= Exercise brief =
Of all the entries below, only the lines from the one with "Artists & Special Collections (153, 219)" up to and including the one with "sculpture (100, 1181)" are to be duplicated exactly.

= Entries provided =
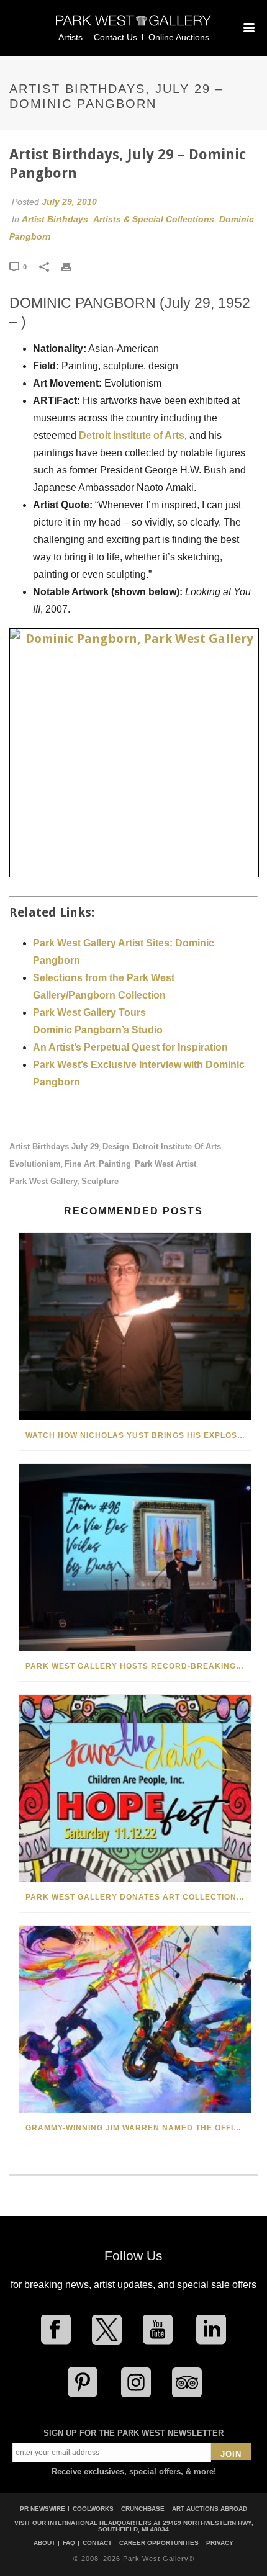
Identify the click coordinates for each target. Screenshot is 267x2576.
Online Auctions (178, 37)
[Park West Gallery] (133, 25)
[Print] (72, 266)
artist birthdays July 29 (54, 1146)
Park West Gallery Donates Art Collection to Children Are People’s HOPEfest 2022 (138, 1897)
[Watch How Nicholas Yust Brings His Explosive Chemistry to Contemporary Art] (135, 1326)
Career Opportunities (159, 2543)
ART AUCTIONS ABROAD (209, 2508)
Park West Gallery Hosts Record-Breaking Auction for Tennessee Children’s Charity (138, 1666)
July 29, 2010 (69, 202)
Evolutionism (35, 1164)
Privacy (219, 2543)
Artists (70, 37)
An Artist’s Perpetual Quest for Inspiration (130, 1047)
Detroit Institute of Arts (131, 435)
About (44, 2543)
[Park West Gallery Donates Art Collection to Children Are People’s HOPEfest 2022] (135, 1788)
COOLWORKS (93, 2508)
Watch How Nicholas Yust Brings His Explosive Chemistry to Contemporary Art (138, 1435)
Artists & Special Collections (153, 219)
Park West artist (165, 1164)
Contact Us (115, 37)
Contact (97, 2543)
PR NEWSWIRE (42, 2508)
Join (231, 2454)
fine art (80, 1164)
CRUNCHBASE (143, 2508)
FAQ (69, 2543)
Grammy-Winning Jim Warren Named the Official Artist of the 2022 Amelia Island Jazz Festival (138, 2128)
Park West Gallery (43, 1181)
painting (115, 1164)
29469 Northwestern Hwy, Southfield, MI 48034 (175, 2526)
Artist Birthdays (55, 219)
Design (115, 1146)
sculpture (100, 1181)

...

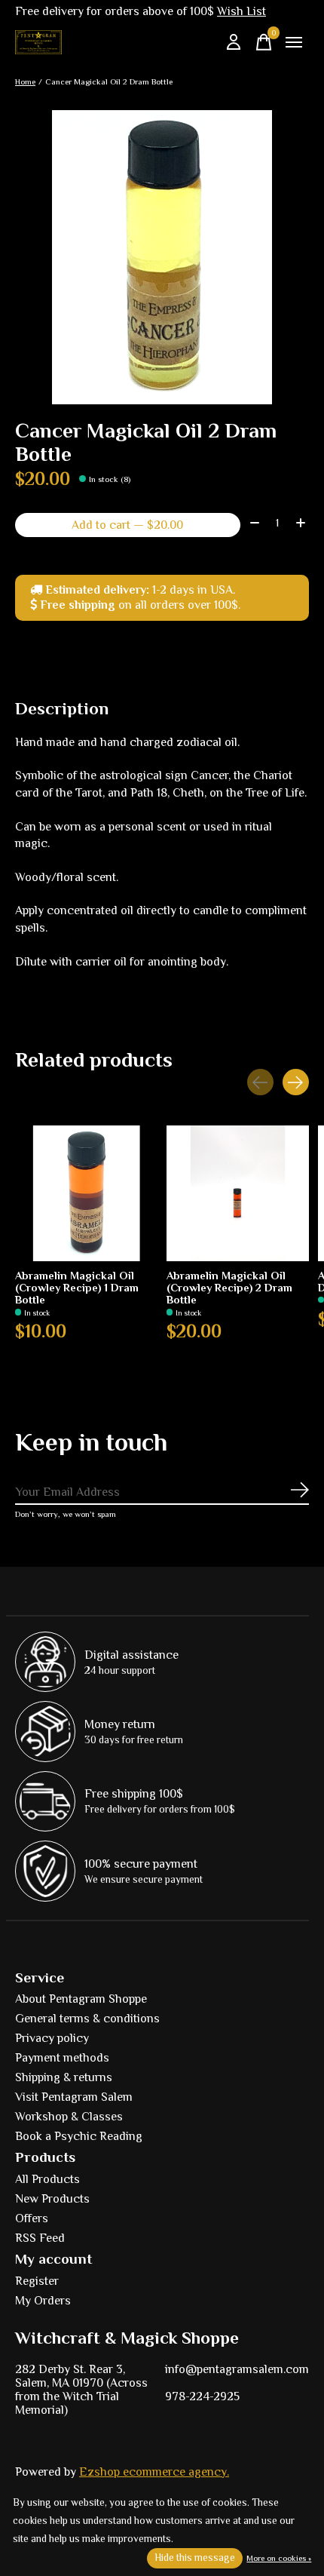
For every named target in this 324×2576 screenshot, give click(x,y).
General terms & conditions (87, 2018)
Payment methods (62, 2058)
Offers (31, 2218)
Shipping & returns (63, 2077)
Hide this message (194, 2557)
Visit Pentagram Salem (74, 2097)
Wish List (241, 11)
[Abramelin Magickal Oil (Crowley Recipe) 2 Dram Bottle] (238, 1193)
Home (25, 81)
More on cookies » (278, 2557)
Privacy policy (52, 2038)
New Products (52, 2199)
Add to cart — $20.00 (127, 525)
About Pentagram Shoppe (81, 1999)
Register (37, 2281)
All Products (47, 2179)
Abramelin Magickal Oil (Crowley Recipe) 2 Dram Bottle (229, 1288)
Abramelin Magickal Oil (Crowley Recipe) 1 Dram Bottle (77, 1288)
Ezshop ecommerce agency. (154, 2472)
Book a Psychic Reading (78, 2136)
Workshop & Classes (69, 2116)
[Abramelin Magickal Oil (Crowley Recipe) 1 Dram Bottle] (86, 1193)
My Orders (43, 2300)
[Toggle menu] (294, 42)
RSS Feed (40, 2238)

= Solution below =
Artists & Special Collections (153, 219)
Park West artist (165, 1164)
Contact Us (115, 37)
Contact (97, 2543)
PR NEWSWIRE (42, 2508)
Join (231, 2454)
fine art (80, 1164)
CRUNCHBASE (143, 2508)
FAQ (69, 2543)
Grammy-Winning Jim Warren Named the Official Artist of the 2022 Amelia Island Jazz Festival (138, 2128)
Park West Gallery (43, 1181)
painting (115, 1164)
29469 Northwestern Hwy, Southfield, MI 48034 (175, 2526)
Artist Birthdays (55, 219)
Design (115, 1146)
sculpture (100, 1181)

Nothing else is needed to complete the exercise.